Business golf is really about getting to know the people you are playing with more closely. You are interested in building a relationship with them. It’s not about competition, or boring them with a 6-hour sales pitch.
There are five simple steps to playing a round of Business Golf. You’ll have a better chance of succeeding in building a business relationship if you follow these steps. Read on! And enjoy your success.
First, the Invitation. While the invitation is primary, think about the location first. Keep in mind this is a business affair so a successful and professional first impression is very important.
This may be the first time you’ve gotten the group together, so take the time to consider the quality of the facility. The venue should be more upscale if possible and close to each player’s skill level. Private country clubs usually fit the bill well for a round of business golf since the golf course is generally not as busy and after golf accommodations are usually very nice.

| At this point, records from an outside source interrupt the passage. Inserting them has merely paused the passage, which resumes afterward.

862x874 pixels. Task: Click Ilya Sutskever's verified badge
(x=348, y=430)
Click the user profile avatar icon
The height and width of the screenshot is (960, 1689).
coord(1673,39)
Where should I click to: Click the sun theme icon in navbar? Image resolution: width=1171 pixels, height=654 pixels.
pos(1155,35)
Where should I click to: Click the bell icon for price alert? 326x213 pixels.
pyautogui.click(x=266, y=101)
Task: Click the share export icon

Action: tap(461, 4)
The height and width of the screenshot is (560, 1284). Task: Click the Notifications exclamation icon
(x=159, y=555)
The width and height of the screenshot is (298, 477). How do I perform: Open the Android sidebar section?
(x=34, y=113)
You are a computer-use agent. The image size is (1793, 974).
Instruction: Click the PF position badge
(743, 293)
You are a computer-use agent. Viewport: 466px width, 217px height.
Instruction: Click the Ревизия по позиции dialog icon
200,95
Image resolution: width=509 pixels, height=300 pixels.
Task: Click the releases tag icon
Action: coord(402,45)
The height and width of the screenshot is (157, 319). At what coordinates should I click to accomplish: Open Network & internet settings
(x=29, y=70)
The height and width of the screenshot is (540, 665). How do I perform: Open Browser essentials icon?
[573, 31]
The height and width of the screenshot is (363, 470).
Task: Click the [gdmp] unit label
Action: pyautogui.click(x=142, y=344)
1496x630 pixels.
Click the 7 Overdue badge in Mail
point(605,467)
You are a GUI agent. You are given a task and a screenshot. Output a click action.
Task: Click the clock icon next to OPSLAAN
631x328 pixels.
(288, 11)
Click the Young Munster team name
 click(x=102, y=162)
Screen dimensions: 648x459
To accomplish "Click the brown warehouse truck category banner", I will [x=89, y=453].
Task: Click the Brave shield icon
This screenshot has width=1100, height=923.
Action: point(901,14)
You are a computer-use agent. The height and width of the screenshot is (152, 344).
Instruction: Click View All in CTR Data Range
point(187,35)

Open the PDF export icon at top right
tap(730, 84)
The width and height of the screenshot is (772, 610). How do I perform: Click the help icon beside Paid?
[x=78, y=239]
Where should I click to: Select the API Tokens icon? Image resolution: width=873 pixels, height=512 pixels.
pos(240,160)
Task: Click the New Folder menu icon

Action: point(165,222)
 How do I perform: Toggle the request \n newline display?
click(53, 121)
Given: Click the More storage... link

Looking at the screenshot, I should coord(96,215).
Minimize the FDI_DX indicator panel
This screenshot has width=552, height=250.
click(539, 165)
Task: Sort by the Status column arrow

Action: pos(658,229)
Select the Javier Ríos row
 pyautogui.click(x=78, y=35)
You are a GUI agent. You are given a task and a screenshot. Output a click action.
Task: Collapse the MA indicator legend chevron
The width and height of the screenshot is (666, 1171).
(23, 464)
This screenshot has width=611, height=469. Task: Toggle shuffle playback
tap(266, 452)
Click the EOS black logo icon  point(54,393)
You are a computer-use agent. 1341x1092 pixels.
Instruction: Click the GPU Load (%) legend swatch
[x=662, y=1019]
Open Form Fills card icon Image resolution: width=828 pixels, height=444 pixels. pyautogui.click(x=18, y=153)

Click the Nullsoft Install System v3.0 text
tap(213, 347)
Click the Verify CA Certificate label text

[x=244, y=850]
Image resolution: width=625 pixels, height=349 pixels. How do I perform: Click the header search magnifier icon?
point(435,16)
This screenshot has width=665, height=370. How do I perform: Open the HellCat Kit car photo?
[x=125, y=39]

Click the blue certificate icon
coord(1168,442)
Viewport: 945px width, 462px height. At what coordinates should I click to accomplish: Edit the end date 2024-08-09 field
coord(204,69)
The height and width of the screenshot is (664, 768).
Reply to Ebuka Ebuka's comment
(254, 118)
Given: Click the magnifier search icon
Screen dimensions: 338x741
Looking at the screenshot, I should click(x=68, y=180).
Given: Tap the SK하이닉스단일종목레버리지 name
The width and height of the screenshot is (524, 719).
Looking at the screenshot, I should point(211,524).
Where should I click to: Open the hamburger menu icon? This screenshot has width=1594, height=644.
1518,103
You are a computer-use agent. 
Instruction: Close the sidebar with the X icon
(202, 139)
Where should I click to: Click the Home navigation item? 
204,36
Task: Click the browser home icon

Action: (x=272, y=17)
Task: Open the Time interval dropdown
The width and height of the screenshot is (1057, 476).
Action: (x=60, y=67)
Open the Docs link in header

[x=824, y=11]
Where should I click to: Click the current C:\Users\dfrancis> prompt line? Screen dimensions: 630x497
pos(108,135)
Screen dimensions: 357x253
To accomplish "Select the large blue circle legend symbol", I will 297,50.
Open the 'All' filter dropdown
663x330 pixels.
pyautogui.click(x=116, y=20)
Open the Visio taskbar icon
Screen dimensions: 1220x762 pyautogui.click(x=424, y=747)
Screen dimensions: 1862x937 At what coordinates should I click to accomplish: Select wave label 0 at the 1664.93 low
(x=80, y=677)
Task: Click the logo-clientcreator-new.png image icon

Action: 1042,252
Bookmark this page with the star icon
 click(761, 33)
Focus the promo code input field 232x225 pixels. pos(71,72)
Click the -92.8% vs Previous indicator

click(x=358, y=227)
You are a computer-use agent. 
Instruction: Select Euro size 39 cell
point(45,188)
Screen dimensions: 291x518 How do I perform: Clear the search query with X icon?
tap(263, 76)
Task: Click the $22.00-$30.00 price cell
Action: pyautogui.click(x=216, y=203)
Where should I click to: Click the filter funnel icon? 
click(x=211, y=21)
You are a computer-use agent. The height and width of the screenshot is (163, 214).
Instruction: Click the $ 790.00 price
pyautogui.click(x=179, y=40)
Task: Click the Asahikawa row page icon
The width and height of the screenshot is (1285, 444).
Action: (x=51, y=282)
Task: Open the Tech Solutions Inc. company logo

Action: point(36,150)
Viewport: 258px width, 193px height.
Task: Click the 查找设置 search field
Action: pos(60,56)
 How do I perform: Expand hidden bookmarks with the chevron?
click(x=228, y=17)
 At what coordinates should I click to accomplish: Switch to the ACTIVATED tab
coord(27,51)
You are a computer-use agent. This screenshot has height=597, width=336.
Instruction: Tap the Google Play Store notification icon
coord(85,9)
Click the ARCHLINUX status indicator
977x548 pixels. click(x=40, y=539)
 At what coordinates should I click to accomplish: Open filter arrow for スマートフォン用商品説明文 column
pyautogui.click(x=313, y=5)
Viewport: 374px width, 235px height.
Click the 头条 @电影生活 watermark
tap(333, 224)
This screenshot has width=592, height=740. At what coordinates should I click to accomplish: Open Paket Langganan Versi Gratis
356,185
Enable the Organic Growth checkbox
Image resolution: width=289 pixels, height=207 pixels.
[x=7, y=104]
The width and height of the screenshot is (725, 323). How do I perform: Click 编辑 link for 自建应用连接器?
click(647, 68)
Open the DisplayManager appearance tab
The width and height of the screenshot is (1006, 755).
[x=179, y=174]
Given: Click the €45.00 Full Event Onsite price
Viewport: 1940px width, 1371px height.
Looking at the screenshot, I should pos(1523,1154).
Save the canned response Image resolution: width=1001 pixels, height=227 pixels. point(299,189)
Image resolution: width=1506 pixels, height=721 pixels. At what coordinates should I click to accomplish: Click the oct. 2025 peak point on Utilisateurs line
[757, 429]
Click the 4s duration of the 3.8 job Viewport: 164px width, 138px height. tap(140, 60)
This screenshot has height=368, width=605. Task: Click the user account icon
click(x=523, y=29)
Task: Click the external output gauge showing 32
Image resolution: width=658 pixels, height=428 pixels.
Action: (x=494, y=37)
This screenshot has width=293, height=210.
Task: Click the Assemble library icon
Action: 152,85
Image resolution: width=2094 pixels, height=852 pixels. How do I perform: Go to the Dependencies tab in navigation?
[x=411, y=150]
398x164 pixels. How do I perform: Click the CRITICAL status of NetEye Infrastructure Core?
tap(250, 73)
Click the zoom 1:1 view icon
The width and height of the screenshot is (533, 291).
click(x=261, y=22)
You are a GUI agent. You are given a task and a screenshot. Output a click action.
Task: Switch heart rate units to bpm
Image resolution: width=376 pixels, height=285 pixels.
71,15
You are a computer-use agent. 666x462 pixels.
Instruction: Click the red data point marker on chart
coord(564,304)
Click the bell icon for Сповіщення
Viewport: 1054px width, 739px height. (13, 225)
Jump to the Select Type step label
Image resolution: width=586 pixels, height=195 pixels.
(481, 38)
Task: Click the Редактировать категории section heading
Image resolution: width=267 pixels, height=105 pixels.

Once the location is secured, your invitation follows. If you expect business to be discussed, make sure your invitation isn’t casual. An off-hand remark to play golf sets the expectation for playing a casual round together. However, an informal invitation takes on new meaning when it is followed by a written invitation. You should even consider sending a card by mail, instead of email. Once received, the message is clearly understood – this is business outing and more serious than golfing with friends or colleagues. You can follow-up that card with an email and ask for an RSVP by email, but go the extra distance by sending out a card through the mail for the invitation.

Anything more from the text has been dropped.